Juscelino atuou de acordo com as características e as estratégias de sua personalidade. Vou destacar algumas. A primeira é Mundo-Brasil.

5. Relação Brasil-Mundo em JK

Juscelino foi um homem atento ao mundo. Nos anos 1930, logo após a sua formatura em Medicina, estudou em Paris e viajou pela Europa e pelo Oriente. Em 1948, esteve no Canadá e nos Estados Unidos e lá deu-se conta do impacto e significado da industrialização.

Com isso em mente, logo após a eleição e antes da posse, como presidente eleito, fez uma viagem aos Estados Unidos e à Europa. Foi uma viagem organizada pelo Itamaraty com o preparo de position

papers, sendo um dos grandes responsáveis o Embaixador Edmundo Barbosa da Silva, que é

considerado, com razão, um dos responsáveis pela institucionalização da qualidade da diplomacia econômica do Brasil. Essa viagem significou também a possibilidade de relacionar-se com estadistas de múltiplas experiências políticas: esteve, por exemplo, com Eisenhower na Flórida, além do contato com grandes líderes empresariais e figuras públicas da Europa.

O Presidente transmitiu os propósitos do Programa de Metas, com uma mensagem de otimismo sobre o futuro do Brasil. Beneficiou-se nessa interação do diálogo com qualificados interlocutores para atualizar-se sobre o andamento da vida internacional. Foi para JK uma oportunidade não só de transmitir uma mensagem sobre o Brasil, mas de ter as suas antenas aprimoradas em relação àquilo que se passava pelo mundo. Desincumbiu-se de uma missão fundamental: sinalizar a abertura do Brasil para o mundo.
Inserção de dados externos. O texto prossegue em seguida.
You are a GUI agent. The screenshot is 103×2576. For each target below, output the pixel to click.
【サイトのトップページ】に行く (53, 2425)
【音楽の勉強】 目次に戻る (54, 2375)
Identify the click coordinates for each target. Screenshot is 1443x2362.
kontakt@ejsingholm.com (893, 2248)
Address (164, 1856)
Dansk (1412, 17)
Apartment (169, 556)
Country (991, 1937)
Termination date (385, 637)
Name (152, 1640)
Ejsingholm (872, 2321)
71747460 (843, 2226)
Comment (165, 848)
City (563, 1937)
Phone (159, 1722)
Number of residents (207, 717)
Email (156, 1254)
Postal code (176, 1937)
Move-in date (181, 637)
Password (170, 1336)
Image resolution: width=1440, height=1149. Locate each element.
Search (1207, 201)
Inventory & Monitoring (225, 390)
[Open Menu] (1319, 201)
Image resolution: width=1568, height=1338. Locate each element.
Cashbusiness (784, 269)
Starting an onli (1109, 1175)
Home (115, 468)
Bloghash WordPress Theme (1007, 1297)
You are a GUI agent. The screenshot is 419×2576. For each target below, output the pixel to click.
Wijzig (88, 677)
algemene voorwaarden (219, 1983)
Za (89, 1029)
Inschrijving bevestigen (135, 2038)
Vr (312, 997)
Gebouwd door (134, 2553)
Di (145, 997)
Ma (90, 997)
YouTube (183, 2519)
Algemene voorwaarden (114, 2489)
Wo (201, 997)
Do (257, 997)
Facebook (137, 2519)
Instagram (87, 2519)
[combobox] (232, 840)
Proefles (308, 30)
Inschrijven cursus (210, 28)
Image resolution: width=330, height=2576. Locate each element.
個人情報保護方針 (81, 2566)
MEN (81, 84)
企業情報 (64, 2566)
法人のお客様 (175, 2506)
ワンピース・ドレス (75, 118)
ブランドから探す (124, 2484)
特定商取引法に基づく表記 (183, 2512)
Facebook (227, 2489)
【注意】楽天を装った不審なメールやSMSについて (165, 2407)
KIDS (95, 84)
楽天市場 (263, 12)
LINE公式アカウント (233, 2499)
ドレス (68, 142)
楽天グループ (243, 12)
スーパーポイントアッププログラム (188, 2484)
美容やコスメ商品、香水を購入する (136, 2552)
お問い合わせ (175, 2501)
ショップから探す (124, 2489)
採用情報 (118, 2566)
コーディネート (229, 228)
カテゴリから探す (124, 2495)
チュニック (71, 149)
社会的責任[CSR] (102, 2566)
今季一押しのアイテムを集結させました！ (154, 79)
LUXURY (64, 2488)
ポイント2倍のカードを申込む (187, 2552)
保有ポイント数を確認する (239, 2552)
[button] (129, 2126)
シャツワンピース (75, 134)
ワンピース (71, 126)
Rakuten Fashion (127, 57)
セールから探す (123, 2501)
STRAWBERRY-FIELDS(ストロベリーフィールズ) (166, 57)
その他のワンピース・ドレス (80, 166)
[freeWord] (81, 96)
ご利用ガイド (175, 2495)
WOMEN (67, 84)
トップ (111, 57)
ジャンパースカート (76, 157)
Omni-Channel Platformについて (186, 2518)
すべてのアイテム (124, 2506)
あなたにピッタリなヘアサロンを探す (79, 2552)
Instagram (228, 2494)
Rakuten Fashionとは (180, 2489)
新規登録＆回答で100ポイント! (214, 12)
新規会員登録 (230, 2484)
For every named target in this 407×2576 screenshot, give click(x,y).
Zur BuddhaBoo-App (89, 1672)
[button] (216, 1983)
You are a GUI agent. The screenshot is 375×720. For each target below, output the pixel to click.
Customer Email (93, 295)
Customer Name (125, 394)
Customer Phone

Nesse sentido, trilhou o caminho da diversificação das fontes externas do investimento e do financiamento, não só dos Estados Unidos, mas da Europa, já recuperada economicame nte nos anos 50 depois do término da guerra, e também do Japão, igualmente recuperado da guerra. Japão foi uma iniciativa de Lucas Lopes - que fez a primeira viagem para aquele país do Oriente de um personagem brasileiro de status ministerial após a guerra.

Faço um adendo para dizer que, em 1956, Juscelino participou da reunião de chefes de Estado americanos realizada no Panamá, em comemoração dos 130 anos do Congresso de Panamá. Sobre esta participação fez discurso, que foi transmitido pela Voz do Brasil em 31 de julho de 1956, apontando que “foi uma oportunidade para um contato mais íntimo com as lideranças dos países latino-americanos e para trabalhar os caminhos de uma ação conjunta, não só no terreno político, mas econômico”. JK realçou que essa viagem era um complemento da viagem que havia sido feita aos Estados Unidos e à Europa. Trata-se de um componente que teve seu desdobramento com a Operação Pan-Americana.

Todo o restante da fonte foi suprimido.